ずっと辛いものばっかり食べてちゃ身体に悪いもん。

と思い私は保温用のボトルに詰め、持ってきたのである。

「はい、これ」

そう言って私は、彼にサンドイッチとスープをコップに入れて渡した。

「おぉ!これはもしかしなくとも――バクっ。もぐもぐ・・・。

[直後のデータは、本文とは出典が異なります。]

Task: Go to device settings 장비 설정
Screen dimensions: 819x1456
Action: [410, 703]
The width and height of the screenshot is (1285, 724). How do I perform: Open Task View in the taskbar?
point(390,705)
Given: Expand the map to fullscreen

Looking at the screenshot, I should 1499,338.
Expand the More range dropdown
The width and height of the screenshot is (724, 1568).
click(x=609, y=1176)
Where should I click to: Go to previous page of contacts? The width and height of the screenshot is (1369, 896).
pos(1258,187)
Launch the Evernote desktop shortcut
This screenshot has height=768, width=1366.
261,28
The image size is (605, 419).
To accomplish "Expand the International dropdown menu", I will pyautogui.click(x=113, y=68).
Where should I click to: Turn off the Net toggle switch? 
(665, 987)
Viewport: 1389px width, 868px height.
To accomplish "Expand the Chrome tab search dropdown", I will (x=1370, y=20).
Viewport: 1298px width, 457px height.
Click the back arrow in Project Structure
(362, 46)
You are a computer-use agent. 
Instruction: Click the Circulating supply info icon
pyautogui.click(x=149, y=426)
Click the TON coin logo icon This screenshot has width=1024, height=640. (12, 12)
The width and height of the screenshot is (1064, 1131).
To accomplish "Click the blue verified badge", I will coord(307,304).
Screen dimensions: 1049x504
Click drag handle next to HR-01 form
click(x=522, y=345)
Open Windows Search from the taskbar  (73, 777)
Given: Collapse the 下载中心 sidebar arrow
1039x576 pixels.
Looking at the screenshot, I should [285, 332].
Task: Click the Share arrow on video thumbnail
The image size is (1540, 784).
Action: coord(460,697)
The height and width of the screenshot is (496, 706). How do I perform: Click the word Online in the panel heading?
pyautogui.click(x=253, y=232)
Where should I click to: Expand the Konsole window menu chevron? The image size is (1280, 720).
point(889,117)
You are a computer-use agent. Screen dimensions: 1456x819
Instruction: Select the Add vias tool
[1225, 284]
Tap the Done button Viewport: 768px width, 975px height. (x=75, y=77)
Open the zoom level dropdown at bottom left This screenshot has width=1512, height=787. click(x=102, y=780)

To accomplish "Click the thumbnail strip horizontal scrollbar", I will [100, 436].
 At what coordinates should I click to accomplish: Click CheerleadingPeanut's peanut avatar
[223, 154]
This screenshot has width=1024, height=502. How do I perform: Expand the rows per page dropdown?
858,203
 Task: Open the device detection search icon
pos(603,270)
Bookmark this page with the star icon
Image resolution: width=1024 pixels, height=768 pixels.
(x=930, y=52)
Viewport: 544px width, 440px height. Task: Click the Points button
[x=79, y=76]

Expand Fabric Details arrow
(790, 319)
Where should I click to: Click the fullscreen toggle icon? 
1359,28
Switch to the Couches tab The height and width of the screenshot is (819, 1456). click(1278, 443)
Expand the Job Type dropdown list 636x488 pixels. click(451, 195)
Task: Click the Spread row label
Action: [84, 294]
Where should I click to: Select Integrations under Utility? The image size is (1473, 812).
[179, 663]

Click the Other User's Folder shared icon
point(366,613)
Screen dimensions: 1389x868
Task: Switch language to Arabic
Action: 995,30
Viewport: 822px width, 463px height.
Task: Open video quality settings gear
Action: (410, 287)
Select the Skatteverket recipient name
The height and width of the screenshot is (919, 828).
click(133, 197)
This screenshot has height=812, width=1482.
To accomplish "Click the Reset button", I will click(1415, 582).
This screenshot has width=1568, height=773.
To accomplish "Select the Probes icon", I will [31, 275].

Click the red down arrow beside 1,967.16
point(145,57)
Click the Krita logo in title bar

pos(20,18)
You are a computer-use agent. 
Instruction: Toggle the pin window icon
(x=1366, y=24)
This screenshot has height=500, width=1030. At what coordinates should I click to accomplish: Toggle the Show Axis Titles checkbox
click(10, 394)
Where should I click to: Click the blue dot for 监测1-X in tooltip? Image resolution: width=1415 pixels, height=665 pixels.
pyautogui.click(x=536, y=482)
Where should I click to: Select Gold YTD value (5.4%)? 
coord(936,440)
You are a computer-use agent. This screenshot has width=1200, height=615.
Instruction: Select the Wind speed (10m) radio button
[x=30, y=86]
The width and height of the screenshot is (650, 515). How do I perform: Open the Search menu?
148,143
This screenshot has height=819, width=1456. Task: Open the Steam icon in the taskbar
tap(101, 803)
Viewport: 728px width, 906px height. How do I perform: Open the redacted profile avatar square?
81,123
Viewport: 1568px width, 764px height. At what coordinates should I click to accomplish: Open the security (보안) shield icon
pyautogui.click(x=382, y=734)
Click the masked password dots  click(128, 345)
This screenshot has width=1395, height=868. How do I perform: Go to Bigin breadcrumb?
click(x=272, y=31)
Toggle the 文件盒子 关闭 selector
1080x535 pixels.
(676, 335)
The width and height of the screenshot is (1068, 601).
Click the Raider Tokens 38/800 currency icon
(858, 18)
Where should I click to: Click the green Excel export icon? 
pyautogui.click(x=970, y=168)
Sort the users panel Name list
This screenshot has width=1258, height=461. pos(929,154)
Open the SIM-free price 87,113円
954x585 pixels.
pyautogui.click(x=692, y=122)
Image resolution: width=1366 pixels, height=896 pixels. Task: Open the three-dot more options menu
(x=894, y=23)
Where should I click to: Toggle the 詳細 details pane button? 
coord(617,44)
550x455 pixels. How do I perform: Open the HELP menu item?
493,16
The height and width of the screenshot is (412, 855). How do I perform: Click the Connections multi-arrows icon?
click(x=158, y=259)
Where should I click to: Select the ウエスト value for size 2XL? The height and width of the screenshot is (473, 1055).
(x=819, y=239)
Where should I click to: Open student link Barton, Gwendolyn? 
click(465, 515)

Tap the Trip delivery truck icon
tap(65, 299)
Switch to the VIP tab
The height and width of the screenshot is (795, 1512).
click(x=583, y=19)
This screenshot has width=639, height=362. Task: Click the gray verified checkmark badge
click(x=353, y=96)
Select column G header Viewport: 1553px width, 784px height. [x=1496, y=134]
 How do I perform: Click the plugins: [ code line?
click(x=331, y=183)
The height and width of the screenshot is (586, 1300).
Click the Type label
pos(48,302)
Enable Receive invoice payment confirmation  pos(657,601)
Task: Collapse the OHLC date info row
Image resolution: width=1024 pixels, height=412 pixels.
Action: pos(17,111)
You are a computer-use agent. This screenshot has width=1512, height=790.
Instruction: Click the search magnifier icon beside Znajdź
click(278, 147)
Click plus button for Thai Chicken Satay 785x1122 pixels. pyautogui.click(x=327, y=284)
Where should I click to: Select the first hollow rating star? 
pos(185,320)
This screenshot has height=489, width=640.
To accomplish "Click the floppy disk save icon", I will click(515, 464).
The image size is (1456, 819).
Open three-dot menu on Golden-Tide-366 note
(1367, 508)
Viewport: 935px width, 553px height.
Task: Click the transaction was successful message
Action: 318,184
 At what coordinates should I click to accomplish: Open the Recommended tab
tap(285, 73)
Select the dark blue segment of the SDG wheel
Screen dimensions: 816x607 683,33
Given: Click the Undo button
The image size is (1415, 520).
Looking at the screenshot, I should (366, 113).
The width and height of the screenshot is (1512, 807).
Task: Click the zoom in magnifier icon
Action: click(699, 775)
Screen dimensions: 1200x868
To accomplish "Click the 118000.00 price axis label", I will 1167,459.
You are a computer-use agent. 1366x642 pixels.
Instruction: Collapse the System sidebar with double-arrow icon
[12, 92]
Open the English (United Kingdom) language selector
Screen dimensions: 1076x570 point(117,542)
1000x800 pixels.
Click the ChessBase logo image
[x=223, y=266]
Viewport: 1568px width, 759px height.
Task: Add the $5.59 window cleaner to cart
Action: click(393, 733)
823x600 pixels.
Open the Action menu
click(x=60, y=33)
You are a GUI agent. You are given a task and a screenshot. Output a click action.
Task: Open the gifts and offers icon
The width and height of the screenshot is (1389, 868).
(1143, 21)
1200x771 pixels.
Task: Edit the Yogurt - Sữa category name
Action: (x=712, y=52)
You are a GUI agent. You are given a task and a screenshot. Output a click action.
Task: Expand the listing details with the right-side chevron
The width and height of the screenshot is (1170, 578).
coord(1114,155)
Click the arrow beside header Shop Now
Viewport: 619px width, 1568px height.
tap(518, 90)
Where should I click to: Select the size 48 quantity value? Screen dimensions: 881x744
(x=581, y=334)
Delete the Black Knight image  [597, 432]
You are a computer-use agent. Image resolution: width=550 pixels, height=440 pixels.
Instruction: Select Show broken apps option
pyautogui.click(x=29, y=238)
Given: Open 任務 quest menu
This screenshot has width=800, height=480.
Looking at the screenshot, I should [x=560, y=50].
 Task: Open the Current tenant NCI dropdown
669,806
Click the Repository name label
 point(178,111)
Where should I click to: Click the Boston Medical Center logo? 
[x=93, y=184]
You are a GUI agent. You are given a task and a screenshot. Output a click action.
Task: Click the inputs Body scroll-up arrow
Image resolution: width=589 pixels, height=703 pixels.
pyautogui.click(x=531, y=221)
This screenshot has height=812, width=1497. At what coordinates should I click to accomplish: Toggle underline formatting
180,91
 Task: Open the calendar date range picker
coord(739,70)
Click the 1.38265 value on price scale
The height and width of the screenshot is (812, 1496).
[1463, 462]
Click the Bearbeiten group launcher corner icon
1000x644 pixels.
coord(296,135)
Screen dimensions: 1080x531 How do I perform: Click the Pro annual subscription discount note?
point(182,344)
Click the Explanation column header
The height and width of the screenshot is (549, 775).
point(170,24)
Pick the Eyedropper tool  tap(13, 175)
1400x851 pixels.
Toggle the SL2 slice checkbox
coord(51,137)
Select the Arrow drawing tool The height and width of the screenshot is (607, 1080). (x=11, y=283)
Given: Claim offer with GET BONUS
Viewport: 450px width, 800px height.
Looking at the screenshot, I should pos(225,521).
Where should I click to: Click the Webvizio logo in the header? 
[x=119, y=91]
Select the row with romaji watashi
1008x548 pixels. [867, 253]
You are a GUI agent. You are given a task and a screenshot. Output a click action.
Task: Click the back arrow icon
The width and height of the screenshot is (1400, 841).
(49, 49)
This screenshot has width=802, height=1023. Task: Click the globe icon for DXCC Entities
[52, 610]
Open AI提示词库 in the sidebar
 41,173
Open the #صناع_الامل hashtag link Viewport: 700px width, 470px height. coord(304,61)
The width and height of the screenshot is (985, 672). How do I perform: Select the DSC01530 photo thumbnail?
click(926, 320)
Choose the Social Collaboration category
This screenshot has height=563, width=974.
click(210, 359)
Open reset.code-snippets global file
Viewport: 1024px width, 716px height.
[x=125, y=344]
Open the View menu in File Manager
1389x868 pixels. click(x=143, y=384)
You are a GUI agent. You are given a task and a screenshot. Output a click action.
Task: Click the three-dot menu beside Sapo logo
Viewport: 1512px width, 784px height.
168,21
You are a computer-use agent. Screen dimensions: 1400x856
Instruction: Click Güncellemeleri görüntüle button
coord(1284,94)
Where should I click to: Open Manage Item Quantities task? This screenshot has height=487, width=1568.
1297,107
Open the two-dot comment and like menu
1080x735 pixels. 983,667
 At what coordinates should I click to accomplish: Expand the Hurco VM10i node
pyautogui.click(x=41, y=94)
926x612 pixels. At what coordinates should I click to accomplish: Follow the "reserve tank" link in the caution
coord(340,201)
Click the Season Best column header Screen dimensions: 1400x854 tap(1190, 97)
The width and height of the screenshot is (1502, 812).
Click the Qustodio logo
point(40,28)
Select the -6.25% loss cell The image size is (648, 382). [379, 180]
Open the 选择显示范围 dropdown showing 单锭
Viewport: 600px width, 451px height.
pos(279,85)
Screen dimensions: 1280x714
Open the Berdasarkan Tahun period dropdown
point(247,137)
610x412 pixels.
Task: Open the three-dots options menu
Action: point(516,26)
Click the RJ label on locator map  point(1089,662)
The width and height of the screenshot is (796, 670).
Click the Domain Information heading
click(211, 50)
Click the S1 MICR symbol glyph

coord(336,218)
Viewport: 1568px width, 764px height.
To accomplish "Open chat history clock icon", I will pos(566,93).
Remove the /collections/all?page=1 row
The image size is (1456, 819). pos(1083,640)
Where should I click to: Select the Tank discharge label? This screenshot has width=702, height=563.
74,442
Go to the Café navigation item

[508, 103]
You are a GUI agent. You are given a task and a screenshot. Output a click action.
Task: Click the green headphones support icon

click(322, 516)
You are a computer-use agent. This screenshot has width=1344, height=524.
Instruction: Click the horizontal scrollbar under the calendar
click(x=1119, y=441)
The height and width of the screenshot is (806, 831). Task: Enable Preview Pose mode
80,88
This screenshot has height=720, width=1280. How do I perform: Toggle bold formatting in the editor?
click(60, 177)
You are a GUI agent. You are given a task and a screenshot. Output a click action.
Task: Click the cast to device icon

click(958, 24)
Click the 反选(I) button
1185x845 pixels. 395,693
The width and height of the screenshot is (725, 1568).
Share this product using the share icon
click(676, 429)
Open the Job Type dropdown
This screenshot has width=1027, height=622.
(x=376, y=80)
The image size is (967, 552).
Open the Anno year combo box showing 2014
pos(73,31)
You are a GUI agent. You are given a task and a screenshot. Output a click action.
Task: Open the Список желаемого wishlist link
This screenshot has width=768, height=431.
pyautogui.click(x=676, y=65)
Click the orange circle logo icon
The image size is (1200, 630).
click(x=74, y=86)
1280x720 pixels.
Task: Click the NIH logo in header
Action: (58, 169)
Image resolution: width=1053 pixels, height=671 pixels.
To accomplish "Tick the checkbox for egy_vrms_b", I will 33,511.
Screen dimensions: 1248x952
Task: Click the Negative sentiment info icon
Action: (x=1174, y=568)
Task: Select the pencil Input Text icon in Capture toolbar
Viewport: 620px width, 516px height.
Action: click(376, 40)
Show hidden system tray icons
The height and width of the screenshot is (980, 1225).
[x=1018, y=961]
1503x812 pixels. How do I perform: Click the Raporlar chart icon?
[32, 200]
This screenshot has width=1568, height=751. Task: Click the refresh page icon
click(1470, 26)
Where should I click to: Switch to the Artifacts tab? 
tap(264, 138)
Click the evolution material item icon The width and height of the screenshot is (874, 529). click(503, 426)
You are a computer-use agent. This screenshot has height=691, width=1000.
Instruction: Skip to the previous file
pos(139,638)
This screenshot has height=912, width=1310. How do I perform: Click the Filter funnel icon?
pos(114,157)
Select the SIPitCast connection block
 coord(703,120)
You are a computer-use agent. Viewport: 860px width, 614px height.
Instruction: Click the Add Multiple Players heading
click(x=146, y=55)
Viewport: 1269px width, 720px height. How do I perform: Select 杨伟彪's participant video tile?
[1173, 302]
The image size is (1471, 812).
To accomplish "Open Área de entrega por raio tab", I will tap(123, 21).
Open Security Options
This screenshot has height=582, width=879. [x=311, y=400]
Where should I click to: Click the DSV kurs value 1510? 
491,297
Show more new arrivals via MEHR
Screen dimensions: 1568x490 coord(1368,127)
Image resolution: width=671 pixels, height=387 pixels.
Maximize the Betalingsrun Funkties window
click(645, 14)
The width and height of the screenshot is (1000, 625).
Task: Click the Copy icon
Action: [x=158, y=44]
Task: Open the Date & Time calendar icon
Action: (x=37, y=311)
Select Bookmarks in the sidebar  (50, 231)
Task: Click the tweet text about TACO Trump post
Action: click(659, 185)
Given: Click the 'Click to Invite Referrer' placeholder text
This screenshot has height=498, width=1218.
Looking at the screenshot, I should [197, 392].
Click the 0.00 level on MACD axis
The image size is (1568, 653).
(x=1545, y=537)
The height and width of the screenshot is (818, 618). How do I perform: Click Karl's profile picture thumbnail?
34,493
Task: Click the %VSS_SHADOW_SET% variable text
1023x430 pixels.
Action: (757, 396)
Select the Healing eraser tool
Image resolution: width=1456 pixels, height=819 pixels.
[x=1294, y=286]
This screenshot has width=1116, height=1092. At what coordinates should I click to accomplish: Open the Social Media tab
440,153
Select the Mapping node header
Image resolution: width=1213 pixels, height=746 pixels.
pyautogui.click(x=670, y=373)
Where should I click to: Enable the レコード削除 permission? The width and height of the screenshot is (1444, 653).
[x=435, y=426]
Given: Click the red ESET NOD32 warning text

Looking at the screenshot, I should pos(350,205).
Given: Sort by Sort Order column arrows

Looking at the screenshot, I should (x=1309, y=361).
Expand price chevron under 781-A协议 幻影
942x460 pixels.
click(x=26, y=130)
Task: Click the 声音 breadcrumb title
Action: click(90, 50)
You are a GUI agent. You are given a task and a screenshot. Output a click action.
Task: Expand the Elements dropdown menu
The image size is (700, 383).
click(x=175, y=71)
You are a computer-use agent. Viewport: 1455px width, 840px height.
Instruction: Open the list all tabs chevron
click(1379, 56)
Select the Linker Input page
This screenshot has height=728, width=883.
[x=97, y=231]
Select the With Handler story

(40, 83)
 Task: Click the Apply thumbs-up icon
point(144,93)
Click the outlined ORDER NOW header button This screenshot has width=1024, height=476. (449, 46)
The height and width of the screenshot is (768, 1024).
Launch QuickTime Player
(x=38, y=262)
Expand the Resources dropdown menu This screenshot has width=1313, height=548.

」

言い終わる前に、よほどお腹が空いていたのだろうか。

すごい勢いでムシャムシャとかぶりついた。

「う、うまいっっ!!これは懐かしのあの味ですな・・・モグモグ」

そしてあっという間に一個を食べ終えると、そう絶賛してくれた。

これだけストレートに言ってもらえれば作った甲斐があったというもので、

「もぉ、そんなにがっつかなくても逃げていかないよ〜!」

といいつつ、素直に

「ありがとう//」

と言った。

誰かの為に何かを作って、それを喜んでもらえる。

「今度はユイちゃんにも何か作ってあげたいな・・・」

AIとして向こうの世界≪VRMMO≫でしか触れることの出来ないユイちゃん。

本当はこっちで3人一緒にいれたらどんなに嬉しいか・・・。

でもそんな贅沢は言ってられない。

ユイちゃんに会えるだけ感謝しなくちゃだよね。

そしてキリト君にも―――。

そんな感慨にふけっていると、食いしん坊な彼は

「おいアスナ、食べないんだったら俺がもらうぞー」

そう言って私の分まで食べようとしたキリト君を

「食ーべーまーすー!!」

と制圧し私たちは昼食を終えたのだった。